My online searches for “baby’s first birthday” had turned up hundreds of incredible themed parties. A survey on babycenter.com suggested parents typically spend $200 or less, with 25 percent spending between $200 and $500, and 11 percent forking over more than $500. A few spins through Pinterest show how easily the costs could mount up.
That’s not all that those birthday Google searches showed me. I realized all this first birthday, themed party crap made me want to cake smash everyone on Pinterest. Then I noticed that the parties with Breakfast at Tiffany’s-inspired outfits or Hoppy Birthday rabbit-themed cake pops were from professional party planners, photographers, and cake makers. They were just advertising their services via their whimsical posts on social media.
I didn’t have to do this.
There was no need for star-shaped sandwich cutters and glittering Twinkle, Twinkle banners. A party that stayed under a $10 budget was far more likely to include things my baby actually enjoys doing and eating. Because what’s great about one-year-olds is how entertaining totally normal things are for them. I don’t want to speed up anything about babyhood. Until my son stops being entranced by holding his hands under a running tap, I’m going to keep life low-key so I don’t miss any of the fun of watching his joy at simple things.
Besides, if we’re honest, a big first birthday party is all for the parents. And why not? After 12 months of getting dressed being a big deal – let alone getting dressed up – parents deserve a party. I totally get why moms and dads might want to have a party for themselves, with their friends, doing adult stuff to celebrate the day they became parents. But, since we just agreed that it was all for our benefit, why pretend it’s for the baby at all? Go ahead and get a babysitter to take care of your and anyone else’s kids and have an adult party – with alcohol and without cowboy-themed party favors – that your friends actually want to come to.
At our house, tissues now piled underfoot, it was time for the other birthday activities on my list – things he loves doing but doesn’t normally get to. He ate breakfast off the newly-cleaned floor instead of in his high chair. I let him run around with no diaper on and mopped up the puddles.
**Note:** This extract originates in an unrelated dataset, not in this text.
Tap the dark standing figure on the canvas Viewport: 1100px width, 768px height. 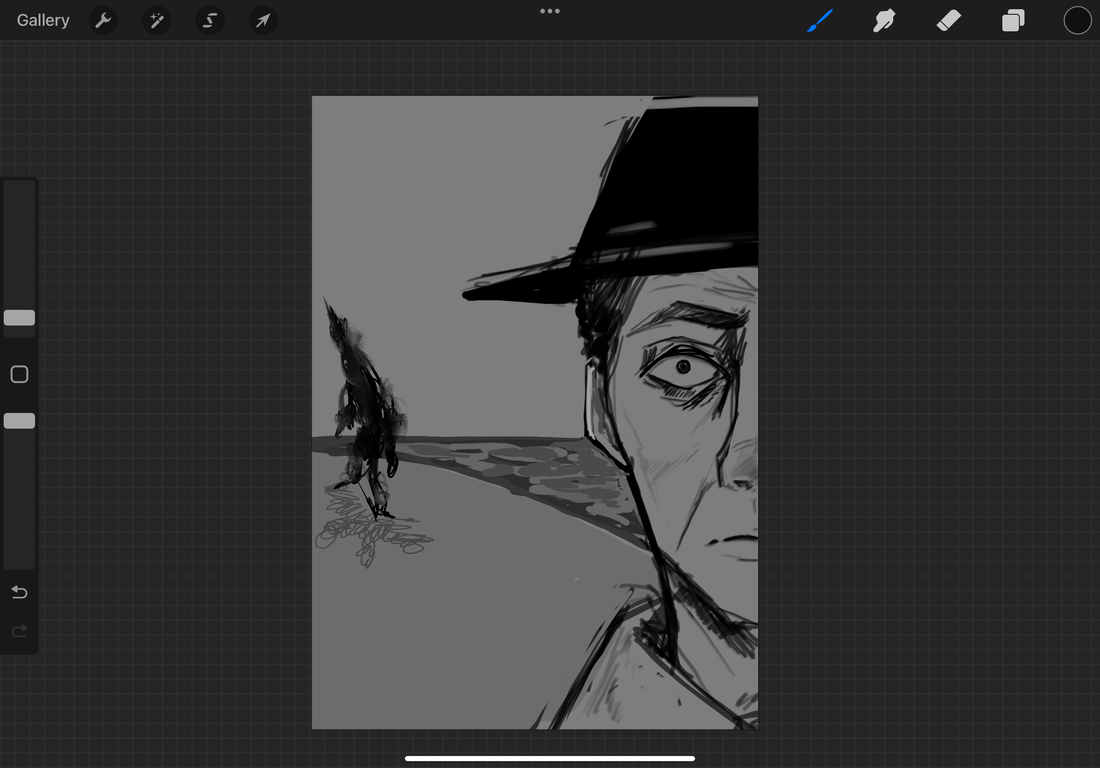pos(365,410)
And, despite the number of people asking me what cake I was making and telling me I’ll regret not having photos one day, a box of raspberries took the place of the three-tiered cake I should have been posting to social media. I’m sure, in the years to come, I’ll be much happier with the video of him making a tissue mountain than a “look how amazing this cake I made is” picture.
Next year, he’ll have some concept of what the day is so our non-birthday birthday celebration has been every bit as unique as the most elaborate theme I could have dreamed up.